A BRAVE MOVE PAYS DIVIDENDS. MILA ASKAROVA was born and raised in Azerbaijan, before settling in London in 2002. After graduating from the London School of Economics with a BS in International Relations, she pursued her studies at Central Saint Martins and Christie’s, gaining a theoretical insight into Collecting Contemporary Art, Independent Curating and Art Business. She subsequently worked in the client development department at Sotheby’s. In 2010, Mila founded Gazelli Art House in London’s Mayfair as an additional space to its Baku gallery, which was founded in 2003.

Mila Askarova, what kind of family is yours? 

My great uncle was one of the first gallerists in the country in the 1950s. I never met him, and the gallery closed down, but he was very much in touch with the local scene. My mother is a doctor and my father in aviation. Both are very supportive of the creative community in Azerbaijan. I was born in Baku; when I was six, our family moved to Istanbul where my sister and I went to a British school, speaking English at school and Russian at home; we returned to Baku when I was 12.

At 15, I came to London as my sister had gotten a position in a London university. I was always very interested in art, so as soon as I graduated, I went to work at Sotheby’s in client development and quickly understood that I wanted to be active on the business side of things.

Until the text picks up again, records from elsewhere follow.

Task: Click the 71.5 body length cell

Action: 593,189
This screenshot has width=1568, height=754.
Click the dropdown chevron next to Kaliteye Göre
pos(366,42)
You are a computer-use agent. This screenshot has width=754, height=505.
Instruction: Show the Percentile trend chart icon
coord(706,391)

I wasn’t that serious about developing my own artistic practice – there are too many good artists out there – so I thought I’d be more helpful supporting artists who haven’t yet been recognized, promoted or worked with. In other words, artists who the market hasn’t caught up with.

Artists from where?

From all over. I started doing pop up shows under the gallery’s name across London, in Belgravia, Shoreditch, and Paddington. These pop-up shows led to the opening of the Dover Street space in Mayfair. Curatorially it was all linked.

Were these not yet well-known Azeri artists in your pop-up shows?  

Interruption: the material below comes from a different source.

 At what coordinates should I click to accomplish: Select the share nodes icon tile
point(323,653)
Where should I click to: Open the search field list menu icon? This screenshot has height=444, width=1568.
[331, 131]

My aim was not to have an exclusively Azeri program here in London. It was more to bring artists from that region into a healthy dialogue with artists from all over. I was very cautious about not becoming a regional gallery. I wasn’t looking at where artists were from, I was just looking at what they were producing. The medium didn’t matter; sculpture or paintings, digital works. It’s very satisfying to work with a diverse group of artists and have the freedom of a different space each time, but in my mind, it always had to lead to a permanent space, so we opened the Gazelli Art House in London in 2012.

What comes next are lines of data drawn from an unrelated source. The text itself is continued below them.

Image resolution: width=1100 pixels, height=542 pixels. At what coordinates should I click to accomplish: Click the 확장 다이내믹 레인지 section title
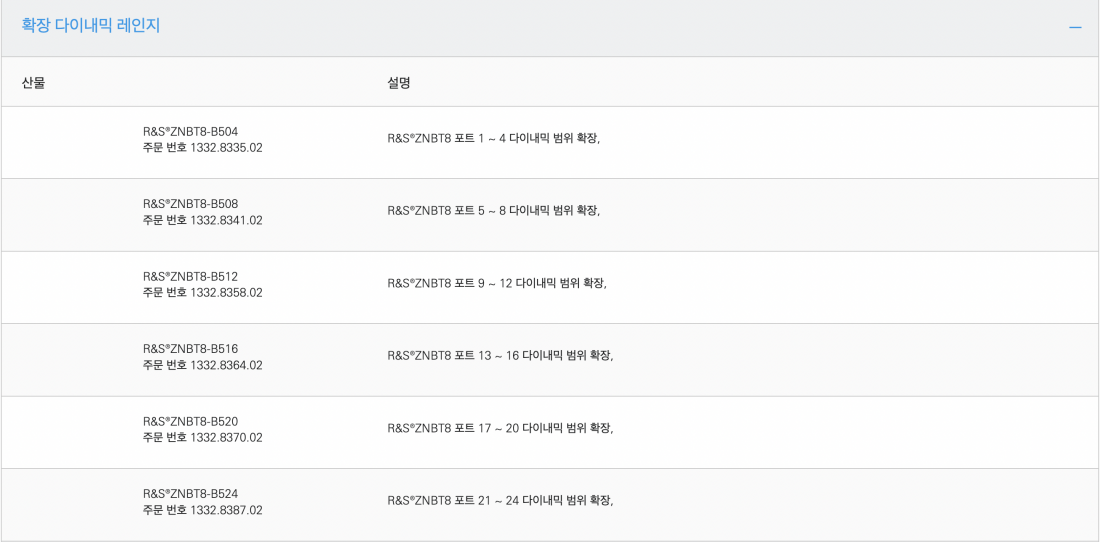[90, 27]

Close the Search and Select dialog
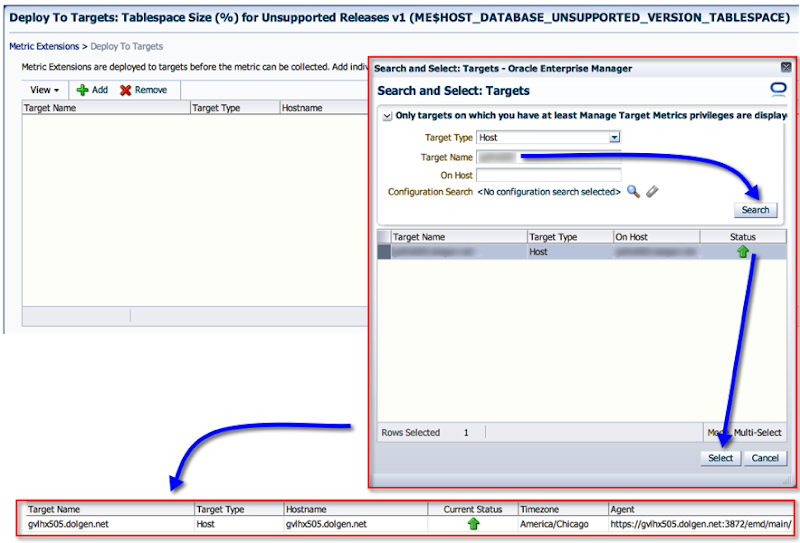click(x=785, y=68)
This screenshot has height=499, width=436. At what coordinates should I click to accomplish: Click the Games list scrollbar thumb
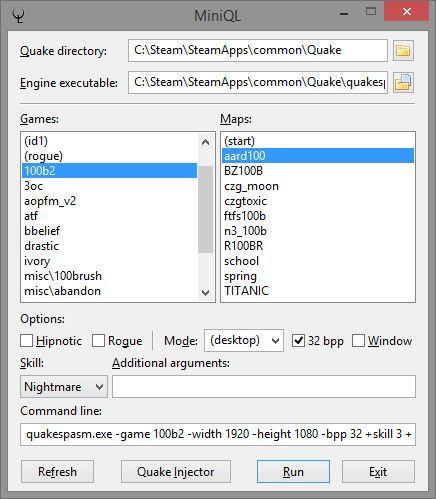pyautogui.click(x=205, y=209)
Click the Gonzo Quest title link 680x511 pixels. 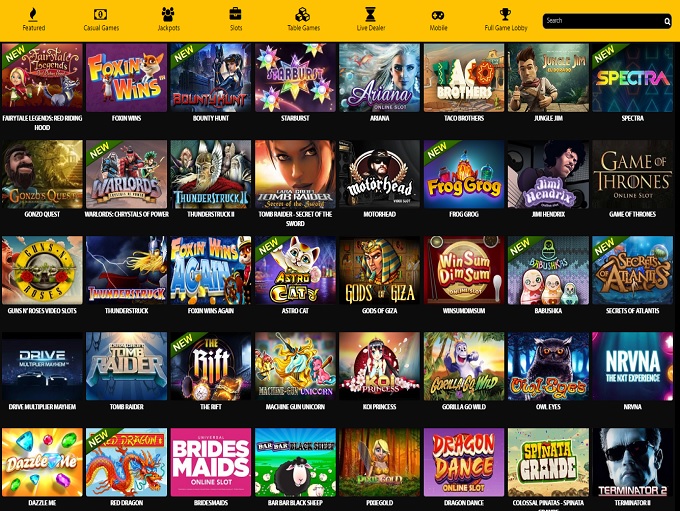tap(42, 214)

“I will do everything I can to help promoting and making superstars out of some of the artists coming from Azerbaijan”

Mila Askarova, why is it called Gazelli?  

My mother opened Gazelli Cosmetics, the first cosmetics company in Azerbaijan that uses ingredients solely found in Azerbaijan. With Gazelli House she expanded into a concept where one works on their inner and outer appearance, the importance of growing as an individual and, of course, art and culture fits right in. One can spend a whole day at Gazelli House in Baku, from getting treatments to visiting the renovated gallery space. 

What is Gazelli Art House?  

Gazelli Art House is the art branch of Gazelli. Within the cafe at Gazelli House my mother would have artworks on the walls. My input started in 2010, making use of the history of Gazelli Art House and bringing it over here.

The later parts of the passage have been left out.